Yeah... -X matches a full directory path, so for the above you have to use

-X /projects/biblatex-biber/files/biblatex-biber/current/binaries/stats

If it can occur deeper down in the hierarchy, there's no help but to add
more -X, replacing that final /stats with /*/stats, /*/*/stats, etc,
until you feel like you've covered enough of them.

-R always matches only the filename portion of the URL (not including
anything before the final slash, or anything after a ?). There's
currently no way to request a match against something anywhere in the
URL (though this was planned to be addressed at some point, and may in
fact already have something in the current dev sources, I don't know).

-- 
Micah J. Cowan
http://micah.cowan.name/



[Bug-wget] mirroring one sourceforge package?

2011-03-30 Thread Karl Berry
The bug (?) -- running
  wget -m -np -nv \
  http://sourceforge.net/projects/biblatex-biber/files/biblatex-biber/current/
ends up downloading many things above that directory, despite the -np.
Doesn't that seem wrong?
This is with wget 1.12 compiled from the original source.

The request: does anyone know a way to mirror one package (ideally a
subdirectory thereof) from sourceforge?  Specifically, I want
http://sourceforge.net/projects/biblatex-biber/files/biblatex-biber/current/
(I don't actually care about using wget, could be anything. :)

I did a bunch of searching to no avail.  My friends at CTAN have tried
from time to time over the years but never found any really reliable
method -- always ends up coming down to scraping the HTML :(.

One possible answer, Joining the sourceforge mirror network
(http://sourceforge.net/apps/trac/sourceforge/wiki/Instructions for
joining the SourceForge.net mirror network) is not what I want to do.  I
just want one package, not to help sf.

I suspect there is no good way, given sf's policies and setup, but
thought I would ask here.

Thanks,
Karl



Re: [Bug-wget] mirroring one sourceforge package?

2011-03-30 Thread Micah Cowan
(03/30/2011 02:37 PM), Karl Berry wrote:
 The bug (?) -- running
   wget -m -np -nv \
   http://sourceforge.net/projects/biblatex-biber/files/biblatex-biber/current/
 ends up downloading many things above that directory, despite the -np.
 Doesn't that seem wrong?
 This is with wget 1.12 compiled from the original source.

Definitely a bug; reproduced with Ubuntu Lucid's wget 1.12.

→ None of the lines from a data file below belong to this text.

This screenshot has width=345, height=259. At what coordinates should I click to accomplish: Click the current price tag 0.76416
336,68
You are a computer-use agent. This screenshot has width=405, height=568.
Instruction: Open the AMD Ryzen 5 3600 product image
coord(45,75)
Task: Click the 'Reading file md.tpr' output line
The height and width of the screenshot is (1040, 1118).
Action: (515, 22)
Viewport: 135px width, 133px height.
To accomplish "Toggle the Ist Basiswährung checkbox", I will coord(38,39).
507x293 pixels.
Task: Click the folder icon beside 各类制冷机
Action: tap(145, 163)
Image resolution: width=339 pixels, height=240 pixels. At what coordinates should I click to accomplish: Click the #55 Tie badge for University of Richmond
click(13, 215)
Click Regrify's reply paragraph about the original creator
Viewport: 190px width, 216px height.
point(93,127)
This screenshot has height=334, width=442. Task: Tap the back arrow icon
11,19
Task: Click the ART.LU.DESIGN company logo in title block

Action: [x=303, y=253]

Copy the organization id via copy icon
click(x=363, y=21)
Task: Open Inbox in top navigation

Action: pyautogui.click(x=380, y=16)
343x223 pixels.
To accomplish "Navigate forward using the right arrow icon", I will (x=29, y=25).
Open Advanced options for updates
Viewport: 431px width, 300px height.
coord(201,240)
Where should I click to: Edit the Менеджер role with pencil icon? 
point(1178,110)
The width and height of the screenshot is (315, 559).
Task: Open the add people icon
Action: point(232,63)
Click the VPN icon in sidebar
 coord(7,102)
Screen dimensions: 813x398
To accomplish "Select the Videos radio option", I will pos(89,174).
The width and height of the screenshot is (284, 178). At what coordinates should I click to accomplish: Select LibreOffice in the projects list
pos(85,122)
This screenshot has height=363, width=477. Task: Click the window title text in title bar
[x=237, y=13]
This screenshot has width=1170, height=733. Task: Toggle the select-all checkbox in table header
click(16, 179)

Running with --debug, I see a lot of:

Deciding whether to enqueue http://sourceforge.net/blog/;.
Going to blog would escape
projects/biblatex-biber/files/biblatex-biber/current with no_parent on.
Decided NOT to load it.

And then:

Deciding whether to enqueue https://sourceforge.net/blog/;.
Allowing path blog/ because of rule `'.
Decided to load it.

That link was apparently found in https://sourceforge.net/account/login.php

So it looks like wget is correctly blocking the http URL, but
incorrectly permitting the https URL.

Adding -R login.php seems a decent workaround; I let it run awhile (not
forever), and it seemed okay, though it did get a single link (so far)
outside the expected hierarchy (once again, an https link; this time to
a wiki page; the page fortunately appears not to have incurred other
renegade links AFAICT).

-- 
HTH,
Micah J. Cowan
http://micah.cowan.name/



Re: [Bug-wget] mirroring one sourceforge package?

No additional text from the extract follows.